Colostrum from cows immunized with a vaccine associated with bovine neonatal pancytopenia contains allo-antibodies that cross-react with human MHC-I molecules.

In 2006, a new haemorrhagic syndrome affecting newborn calves, Bovine Neonatal Pancytopenia (BNP), was reported in southern Germany. It is characterized by severe bleeding, destruction of the red bone marrow, and a high case fatality rate. The syndrome is caused by alloreactive, maternal antibodies that are ingested by the calf with colostrum and result from a dam vaccination with one particular vaccine against Bovine-Viral-Diarrhoea-Virus. Because bovine colostrum is increasingly gaining interest as a dietary supplement for human consumption, the current study was initiated to elucidate whether BNP alloantibodies from BNP dams (i.e. animals that gave birth to a BNP-affected calf) cross-react with human cells, which could pose a health hazard for human consumers of colostral products. The present study clearly demonstrates that BNP alloantibodies cross-react with human lymphocytes in vitro. In agreement with previous reports on BNP, the cross-reactive antibodies are specific for MHC-I molecules, and sensitize opsonised human cells for in vitro complement lysis. Cross-reactive antibodies are present in serum and colostrum of individual BNP dams. They can be traced in commercial colostrum powder manufactured from cows immunized with the vaccine associated with BNP, but are absent from commercial powder manufactured from colostrum excluding such vaccinated cows. In humans alloreactive, MHC-I specific antibodies are generally not believed to cause severe symptoms. However, to minimize any theoretical risk for human consumers, manufacturers of bovine colostrum for human consumption should consider using only colostrum from animals that have not been exposed to the vaccine associated with BNP.

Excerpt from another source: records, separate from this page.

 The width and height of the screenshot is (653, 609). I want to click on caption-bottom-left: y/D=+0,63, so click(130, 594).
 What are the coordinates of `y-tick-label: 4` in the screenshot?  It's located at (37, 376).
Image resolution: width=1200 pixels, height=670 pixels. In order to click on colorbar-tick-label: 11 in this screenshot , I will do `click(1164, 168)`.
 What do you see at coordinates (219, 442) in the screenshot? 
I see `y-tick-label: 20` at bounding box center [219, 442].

Semicarbazide is non-specific as a marker metabolite to reveal nitrofurazone abuse as it can form under Hofmann conditions.

Detecting illegal nitrofurazone treatment of food-producing animals has been undermined by the reliance on semicarbazide as a marker metabolite for analysis because, during processing, semicarbazide forms in a variety of foods not exposed to nitrofurazone by previously unexplained pathways. In this study, formation of semicarbazide was examined under dairy product processing conditions. Hypochlorite dosed into milk on an industrial scale, at concentrations extreme for unintentional residues, produced monochloramine, but, without pH adjustment, hypochlorite alone did not generate semicarbazide. Dosed hypochlorite and peroxyacetic acid each generated low ng g(-1) levels of semicarbazide in milk (and whey) only when used in conjunction with localised high pH conditions, which can occur during both anion exchange and neutralisation. Dosed hydroxyurea generated semicarbazide at any pH, with greatest levels formed at high pH. Detecting nitrofurazone abuse can be better accomplished by analysis either for nitrofurazone itself or for the marker metabolite 5-nitro-2-furaldehyde, rather than semicarbazide.

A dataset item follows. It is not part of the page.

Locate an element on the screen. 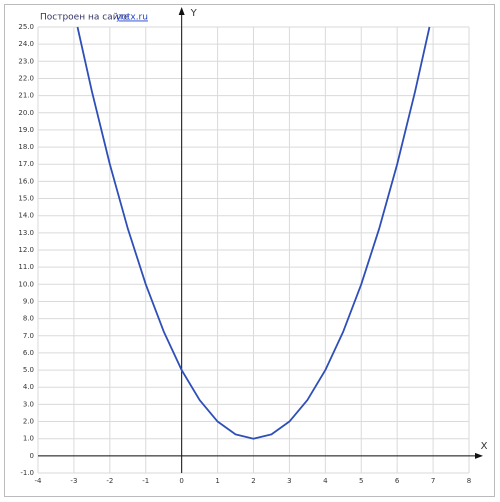 This screenshot has height=502, width=500. x-tick-label: 5 is located at coordinates (361, 481).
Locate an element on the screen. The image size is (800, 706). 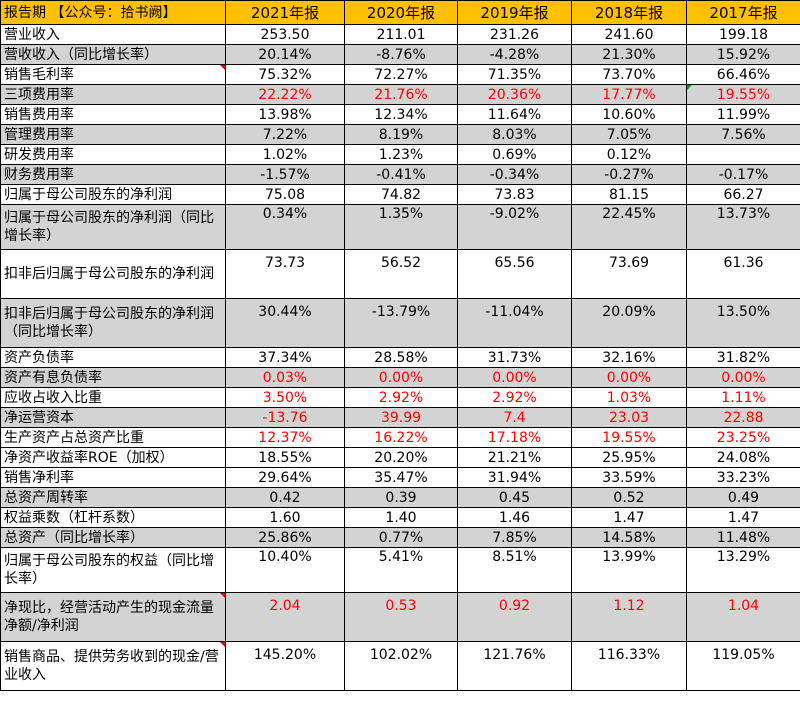
value-cell: 75.08 is located at coordinates (285, 194).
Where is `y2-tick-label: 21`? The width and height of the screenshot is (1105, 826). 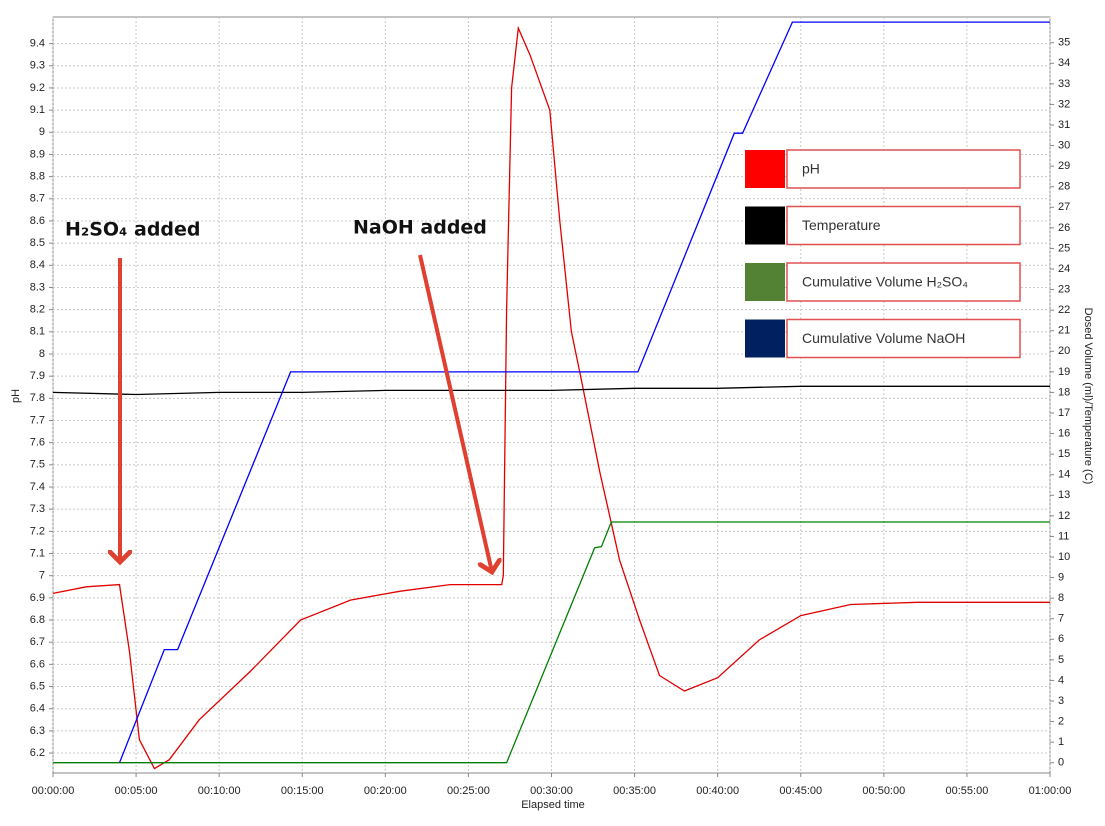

Food contamination with styrene dibromide via packaging migration of leachate from polystyrene cold-storage insulation.

During distribution through an offshore transportation and cold-storage network, a multitonne consignment of cheese became contaminated, as apparent by a surface taint on some of the cheese blocks. Analysis of the volatile aroma compounds revealed that the taint was caused by styrene dibromide, estimated to be present in the tainted cheese at less than nanogram per gram concentrations. Condensed water, which had accumulated within the polystyrene insulation over a period of years, had been released by physical damage to the walls of an old cold store, and organic contaminants from the leached water had migrated through the packaging material of the cheese bags. Because styrene dibromide is toxic and mutagenic, its presence was intolerable in food intended for human consumption, and the consignment of cheese was ordered to be destroyed.